§ Written exercise:
Reproduce the following records line for line, without changing anything.

§ Data listing:
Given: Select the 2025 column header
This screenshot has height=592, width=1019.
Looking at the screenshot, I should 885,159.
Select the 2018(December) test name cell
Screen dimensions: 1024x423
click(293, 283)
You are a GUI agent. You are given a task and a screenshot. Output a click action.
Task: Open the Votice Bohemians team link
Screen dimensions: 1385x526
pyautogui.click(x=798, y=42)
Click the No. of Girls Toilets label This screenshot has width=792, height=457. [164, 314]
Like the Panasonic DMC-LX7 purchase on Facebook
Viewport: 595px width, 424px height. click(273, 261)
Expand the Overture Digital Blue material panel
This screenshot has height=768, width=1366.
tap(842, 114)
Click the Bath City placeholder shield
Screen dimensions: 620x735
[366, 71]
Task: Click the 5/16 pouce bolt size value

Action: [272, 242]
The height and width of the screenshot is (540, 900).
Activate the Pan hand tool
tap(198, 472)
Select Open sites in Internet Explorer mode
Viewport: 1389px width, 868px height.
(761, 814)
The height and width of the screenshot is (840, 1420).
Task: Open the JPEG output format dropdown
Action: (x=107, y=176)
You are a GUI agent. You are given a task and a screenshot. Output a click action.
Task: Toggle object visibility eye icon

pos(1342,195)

§ Solution for this problem:
Given: Select the 2025 column header
This screenshot has height=592, width=1019.
Looking at the screenshot, I should 885,159.
Select the 2018(December) test name cell
Screen dimensions: 1024x423
click(293, 283)
You are a GUI agent. You are given a task and a screenshot. Output a click action.
Task: Open the Votice Bohemians team link
Screen dimensions: 1385x526
pyautogui.click(x=798, y=42)
Click the No. of Girls Toilets label This screenshot has width=792, height=457. [164, 314]
Like the Panasonic DMC-LX7 purchase on Facebook
Viewport: 595px width, 424px height. click(273, 261)
Expand the Overture Digital Blue material panel
This screenshot has height=768, width=1366.
tap(842, 114)
Click the Bath City placeholder shield
Screen dimensions: 620x735
[366, 71]
Task: Click the 5/16 pouce bolt size value

Action: [272, 242]
The height and width of the screenshot is (540, 900).
Activate the Pan hand tool
tap(198, 472)
Select Open sites in Internet Explorer mode
Viewport: 1389px width, 868px height.
(761, 814)
The height and width of the screenshot is (840, 1420).
Task: Open the JPEG output format dropdown
Action: (x=107, y=176)
You are a GUI agent. You are given a task and a screenshot. Output a click action.
Task: Toggle object visibility eye icon

pos(1342,195)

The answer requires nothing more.